[Collected data entries]
------------
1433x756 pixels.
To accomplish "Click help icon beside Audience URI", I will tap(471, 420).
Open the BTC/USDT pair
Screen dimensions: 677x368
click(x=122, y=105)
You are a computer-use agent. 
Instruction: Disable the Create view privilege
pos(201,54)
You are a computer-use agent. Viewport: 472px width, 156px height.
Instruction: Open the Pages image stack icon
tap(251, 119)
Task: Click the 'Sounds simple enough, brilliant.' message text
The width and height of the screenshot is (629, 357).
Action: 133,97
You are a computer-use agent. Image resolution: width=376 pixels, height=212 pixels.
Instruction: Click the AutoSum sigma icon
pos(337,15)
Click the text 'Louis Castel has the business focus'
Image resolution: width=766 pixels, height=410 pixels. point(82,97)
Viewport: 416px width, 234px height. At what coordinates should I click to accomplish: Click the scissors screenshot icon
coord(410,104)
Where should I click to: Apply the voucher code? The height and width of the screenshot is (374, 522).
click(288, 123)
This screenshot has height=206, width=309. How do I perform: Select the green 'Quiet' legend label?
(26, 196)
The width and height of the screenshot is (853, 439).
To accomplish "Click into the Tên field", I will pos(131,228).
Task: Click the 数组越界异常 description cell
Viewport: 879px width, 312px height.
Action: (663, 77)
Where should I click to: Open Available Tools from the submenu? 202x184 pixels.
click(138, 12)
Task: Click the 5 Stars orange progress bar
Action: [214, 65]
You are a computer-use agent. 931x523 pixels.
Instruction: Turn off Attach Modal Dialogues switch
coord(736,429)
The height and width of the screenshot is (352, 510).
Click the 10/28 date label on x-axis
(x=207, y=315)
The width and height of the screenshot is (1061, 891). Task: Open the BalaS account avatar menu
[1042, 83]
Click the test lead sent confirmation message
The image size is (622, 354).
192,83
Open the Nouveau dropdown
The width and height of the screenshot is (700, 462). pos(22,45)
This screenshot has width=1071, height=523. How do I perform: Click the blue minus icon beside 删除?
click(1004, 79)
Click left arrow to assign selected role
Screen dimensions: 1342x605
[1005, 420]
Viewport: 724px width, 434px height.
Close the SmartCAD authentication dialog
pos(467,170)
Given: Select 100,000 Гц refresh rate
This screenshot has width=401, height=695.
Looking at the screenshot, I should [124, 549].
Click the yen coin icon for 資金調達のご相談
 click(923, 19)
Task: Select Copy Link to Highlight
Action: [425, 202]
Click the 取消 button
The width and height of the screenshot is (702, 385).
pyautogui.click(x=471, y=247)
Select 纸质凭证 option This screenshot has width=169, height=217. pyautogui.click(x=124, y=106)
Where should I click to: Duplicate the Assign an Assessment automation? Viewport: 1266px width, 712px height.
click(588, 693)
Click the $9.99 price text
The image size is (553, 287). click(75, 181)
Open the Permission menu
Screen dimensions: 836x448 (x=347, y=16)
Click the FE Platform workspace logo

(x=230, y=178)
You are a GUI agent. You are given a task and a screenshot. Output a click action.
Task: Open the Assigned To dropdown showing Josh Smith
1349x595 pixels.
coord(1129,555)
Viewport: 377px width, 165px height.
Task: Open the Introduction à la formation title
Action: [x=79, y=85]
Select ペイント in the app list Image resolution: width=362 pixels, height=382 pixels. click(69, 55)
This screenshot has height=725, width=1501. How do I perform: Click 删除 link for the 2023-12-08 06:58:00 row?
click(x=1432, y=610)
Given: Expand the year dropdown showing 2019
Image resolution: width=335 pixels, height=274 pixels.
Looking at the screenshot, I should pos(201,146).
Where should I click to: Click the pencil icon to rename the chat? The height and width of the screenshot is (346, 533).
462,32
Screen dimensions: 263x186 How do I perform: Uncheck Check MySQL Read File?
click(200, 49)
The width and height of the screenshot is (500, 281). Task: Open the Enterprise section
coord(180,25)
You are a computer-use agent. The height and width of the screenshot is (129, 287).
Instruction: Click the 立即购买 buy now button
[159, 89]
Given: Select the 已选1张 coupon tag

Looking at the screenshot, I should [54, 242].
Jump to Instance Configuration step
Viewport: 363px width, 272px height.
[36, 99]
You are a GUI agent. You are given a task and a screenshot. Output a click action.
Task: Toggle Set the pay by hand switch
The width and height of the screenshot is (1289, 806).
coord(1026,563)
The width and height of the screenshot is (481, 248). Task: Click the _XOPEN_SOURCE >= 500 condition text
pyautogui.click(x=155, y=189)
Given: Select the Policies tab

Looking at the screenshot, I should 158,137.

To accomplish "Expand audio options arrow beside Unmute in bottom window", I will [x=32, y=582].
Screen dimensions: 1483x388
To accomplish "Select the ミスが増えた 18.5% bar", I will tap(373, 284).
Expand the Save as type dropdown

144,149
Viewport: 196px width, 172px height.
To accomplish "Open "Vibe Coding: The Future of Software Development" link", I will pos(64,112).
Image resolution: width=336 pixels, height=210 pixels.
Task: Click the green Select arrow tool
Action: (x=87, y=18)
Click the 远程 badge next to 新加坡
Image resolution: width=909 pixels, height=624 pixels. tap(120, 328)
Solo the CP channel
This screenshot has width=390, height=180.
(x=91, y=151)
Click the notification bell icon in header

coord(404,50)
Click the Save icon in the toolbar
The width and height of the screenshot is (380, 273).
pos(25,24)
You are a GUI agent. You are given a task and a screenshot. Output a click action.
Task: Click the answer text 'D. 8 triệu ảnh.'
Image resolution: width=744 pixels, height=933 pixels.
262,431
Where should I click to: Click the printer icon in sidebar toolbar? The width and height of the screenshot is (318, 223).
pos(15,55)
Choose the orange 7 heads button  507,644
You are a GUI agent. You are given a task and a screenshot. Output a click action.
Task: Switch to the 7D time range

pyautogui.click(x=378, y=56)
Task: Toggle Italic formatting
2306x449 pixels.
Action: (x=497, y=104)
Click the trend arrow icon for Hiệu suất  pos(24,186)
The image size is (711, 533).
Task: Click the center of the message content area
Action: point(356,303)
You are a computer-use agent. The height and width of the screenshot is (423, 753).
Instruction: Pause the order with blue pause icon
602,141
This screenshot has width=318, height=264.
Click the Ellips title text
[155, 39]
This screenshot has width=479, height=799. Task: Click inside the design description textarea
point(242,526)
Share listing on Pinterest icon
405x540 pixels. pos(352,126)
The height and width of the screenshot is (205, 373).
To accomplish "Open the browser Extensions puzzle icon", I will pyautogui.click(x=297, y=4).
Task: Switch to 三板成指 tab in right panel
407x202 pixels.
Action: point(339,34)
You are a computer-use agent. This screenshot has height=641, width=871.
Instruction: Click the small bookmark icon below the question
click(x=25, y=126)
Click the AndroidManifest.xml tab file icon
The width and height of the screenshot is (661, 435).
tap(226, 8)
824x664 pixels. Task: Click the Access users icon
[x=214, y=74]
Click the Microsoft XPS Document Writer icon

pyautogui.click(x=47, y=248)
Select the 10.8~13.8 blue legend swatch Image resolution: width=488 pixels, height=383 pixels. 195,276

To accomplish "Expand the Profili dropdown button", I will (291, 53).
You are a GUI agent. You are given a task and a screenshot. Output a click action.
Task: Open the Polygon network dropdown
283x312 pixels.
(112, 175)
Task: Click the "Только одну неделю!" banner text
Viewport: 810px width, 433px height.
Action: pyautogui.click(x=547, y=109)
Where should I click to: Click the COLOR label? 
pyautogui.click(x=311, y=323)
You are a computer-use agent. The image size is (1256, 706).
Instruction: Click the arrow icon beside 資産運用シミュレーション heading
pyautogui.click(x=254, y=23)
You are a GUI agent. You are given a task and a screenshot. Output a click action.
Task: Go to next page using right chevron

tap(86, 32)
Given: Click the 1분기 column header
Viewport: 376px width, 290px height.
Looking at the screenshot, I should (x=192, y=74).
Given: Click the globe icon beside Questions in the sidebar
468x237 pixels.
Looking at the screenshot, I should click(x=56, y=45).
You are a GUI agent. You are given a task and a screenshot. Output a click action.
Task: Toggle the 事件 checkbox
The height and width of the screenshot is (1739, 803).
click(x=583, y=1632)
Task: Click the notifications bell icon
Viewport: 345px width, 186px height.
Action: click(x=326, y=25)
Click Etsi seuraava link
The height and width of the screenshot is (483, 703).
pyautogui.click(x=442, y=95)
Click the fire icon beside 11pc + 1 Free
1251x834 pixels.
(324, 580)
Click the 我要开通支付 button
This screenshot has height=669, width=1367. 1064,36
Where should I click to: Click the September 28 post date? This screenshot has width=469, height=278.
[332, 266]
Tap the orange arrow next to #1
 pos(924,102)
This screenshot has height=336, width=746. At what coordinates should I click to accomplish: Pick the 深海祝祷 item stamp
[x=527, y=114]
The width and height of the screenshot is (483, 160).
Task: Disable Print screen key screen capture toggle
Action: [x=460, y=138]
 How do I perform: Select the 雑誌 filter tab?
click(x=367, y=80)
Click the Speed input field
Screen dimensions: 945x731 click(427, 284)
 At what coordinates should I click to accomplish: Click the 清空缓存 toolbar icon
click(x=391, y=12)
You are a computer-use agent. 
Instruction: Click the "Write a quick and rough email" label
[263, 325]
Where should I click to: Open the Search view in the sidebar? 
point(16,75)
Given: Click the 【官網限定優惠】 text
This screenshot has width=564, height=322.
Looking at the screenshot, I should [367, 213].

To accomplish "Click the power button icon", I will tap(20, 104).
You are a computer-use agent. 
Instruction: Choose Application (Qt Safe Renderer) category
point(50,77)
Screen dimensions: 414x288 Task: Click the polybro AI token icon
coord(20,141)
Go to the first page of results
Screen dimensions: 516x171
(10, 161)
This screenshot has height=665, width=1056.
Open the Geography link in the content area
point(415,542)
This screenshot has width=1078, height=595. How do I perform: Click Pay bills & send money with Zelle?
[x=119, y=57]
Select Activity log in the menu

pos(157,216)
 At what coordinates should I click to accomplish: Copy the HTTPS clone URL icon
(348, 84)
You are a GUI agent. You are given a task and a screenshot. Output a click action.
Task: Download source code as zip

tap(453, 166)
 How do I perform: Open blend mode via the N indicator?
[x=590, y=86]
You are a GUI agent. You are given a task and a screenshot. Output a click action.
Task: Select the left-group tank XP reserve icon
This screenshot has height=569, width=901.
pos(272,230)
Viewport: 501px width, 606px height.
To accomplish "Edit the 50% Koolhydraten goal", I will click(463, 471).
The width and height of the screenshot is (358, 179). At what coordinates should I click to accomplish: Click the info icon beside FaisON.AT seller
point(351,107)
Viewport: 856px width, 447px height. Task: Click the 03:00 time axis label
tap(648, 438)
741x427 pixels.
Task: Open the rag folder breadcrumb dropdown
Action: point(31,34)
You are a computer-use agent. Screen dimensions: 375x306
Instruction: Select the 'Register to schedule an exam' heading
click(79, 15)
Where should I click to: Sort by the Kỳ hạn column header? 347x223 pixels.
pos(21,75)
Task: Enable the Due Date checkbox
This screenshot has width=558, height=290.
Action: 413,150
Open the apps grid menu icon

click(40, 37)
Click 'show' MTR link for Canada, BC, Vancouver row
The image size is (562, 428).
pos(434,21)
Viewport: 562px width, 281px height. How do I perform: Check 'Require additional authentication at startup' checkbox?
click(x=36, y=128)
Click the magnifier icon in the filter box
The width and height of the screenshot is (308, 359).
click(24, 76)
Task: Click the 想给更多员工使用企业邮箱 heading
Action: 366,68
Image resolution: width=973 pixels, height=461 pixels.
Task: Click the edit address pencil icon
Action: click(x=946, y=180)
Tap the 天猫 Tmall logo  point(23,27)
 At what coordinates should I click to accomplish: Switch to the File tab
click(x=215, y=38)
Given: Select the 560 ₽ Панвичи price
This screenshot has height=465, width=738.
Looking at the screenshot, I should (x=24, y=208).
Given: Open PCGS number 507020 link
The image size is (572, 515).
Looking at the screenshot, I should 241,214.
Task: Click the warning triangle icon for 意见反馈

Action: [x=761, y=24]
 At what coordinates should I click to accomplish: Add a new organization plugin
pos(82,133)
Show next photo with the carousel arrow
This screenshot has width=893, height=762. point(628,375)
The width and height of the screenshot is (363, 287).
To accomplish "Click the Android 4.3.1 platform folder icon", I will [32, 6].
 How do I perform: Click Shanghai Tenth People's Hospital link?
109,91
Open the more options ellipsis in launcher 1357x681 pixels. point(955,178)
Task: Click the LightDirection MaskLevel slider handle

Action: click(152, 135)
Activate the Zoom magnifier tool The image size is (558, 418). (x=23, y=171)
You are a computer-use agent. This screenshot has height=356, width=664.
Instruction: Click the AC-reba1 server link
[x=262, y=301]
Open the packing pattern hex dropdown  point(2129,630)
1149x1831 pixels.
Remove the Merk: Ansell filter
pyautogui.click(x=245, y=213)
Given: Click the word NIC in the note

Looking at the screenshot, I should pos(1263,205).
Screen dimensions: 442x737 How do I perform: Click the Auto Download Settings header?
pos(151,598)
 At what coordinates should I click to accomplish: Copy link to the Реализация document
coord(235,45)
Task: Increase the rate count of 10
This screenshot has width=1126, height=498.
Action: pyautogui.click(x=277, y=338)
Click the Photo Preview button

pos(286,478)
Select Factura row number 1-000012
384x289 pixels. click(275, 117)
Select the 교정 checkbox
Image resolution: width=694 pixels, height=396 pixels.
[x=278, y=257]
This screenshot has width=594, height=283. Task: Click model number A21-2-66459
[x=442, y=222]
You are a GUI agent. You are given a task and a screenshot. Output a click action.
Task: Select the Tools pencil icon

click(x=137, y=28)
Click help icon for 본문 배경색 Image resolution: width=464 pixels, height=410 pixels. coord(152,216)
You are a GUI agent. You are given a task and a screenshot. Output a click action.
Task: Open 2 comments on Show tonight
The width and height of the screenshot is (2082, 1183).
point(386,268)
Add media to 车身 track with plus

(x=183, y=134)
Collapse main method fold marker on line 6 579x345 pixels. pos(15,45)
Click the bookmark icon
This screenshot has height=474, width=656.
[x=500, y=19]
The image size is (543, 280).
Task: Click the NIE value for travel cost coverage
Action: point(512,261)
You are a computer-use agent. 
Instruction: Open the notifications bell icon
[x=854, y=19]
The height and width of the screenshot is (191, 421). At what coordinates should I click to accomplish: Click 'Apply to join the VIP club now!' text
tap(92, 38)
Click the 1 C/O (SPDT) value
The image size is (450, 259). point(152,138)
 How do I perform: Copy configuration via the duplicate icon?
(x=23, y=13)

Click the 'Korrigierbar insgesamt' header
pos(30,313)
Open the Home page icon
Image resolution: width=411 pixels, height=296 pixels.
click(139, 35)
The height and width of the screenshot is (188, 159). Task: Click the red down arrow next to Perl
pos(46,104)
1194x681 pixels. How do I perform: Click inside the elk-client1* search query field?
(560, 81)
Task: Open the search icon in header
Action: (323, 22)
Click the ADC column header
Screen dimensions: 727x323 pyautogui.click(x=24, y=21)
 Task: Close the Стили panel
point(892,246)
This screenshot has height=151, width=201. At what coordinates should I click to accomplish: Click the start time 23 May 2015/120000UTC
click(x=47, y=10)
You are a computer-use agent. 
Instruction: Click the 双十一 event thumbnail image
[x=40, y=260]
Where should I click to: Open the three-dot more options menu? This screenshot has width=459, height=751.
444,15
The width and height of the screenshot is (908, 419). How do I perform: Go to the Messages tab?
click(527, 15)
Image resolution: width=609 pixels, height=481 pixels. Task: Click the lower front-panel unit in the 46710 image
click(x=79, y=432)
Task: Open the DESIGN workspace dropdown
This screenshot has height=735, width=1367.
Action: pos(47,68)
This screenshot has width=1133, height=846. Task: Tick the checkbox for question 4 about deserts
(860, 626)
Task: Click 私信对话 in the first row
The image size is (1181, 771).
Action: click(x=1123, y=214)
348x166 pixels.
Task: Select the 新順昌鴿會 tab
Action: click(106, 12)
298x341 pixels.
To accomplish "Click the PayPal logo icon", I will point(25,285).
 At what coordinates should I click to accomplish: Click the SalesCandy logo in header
------------
◆ Exercise details ◆
Begin at the line that has "Viewport: 856px width, 447px" in the entries above; stop after the line that has "Given: Select the 560 ₽ Панвичи price". Transcribe exactly those lines and no others.

◆ Reply to the exercise ◆
Viewport: 856px width, 447px height. Task: Click the 03:00 time axis label
tap(648, 438)
741x427 pixels.
Task: Open the rag folder breadcrumb dropdown
Action: point(31,34)
You are a computer-use agent. Screen dimensions: 375x306
Instruction: Select the 'Register to schedule an exam' heading
click(79, 15)
Where should I click to: Sort by the Kỳ hạn column header? 347x223 pixels.
pos(21,75)
Task: Enable the Due Date checkbox
This screenshot has width=558, height=290.
Action: 413,150
Open the apps grid menu icon

click(40, 37)
Click 'show' MTR link for Canada, BC, Vancouver row
The image size is (562, 428).
pos(434,21)
Viewport: 562px width, 281px height. How do I perform: Check 'Require additional authentication at startup' checkbox?
click(x=36, y=128)
Click the magnifier icon in the filter box
The width and height of the screenshot is (308, 359).
click(24, 76)
Task: Click the 想给更多员工使用企业邮箱 heading
Action: 366,68
Image resolution: width=973 pixels, height=461 pixels.
Task: Click the edit address pencil icon
Action: click(x=946, y=180)
Tap the 天猫 Tmall logo  point(23,27)
 At what coordinates should I click to accomplish: Switch to the File tab
click(x=215, y=38)
Given: Select the 560 ₽ Панвичи price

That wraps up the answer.